DESCRIPTION OF THE TASK: In the listing below, edit the lines from the line containing "Viewport: 1294px width, 646px height." through the line containing "I will point(95,188).", both included, so that "Assistants section" becomes "Assistants page" and nothing else is altered. Return only those edited lines.

DATA FOR THIS TASK:
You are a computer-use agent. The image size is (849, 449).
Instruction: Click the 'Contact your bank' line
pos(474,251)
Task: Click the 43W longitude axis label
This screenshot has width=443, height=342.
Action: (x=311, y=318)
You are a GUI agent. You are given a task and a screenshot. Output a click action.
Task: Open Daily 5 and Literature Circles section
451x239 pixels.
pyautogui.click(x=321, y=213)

...

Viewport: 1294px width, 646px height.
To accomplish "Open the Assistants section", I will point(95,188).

WRITTEN REPLY:
Viewport: 1294px width, 646px height.
To accomplish "Open the Assistants page", I will point(95,188).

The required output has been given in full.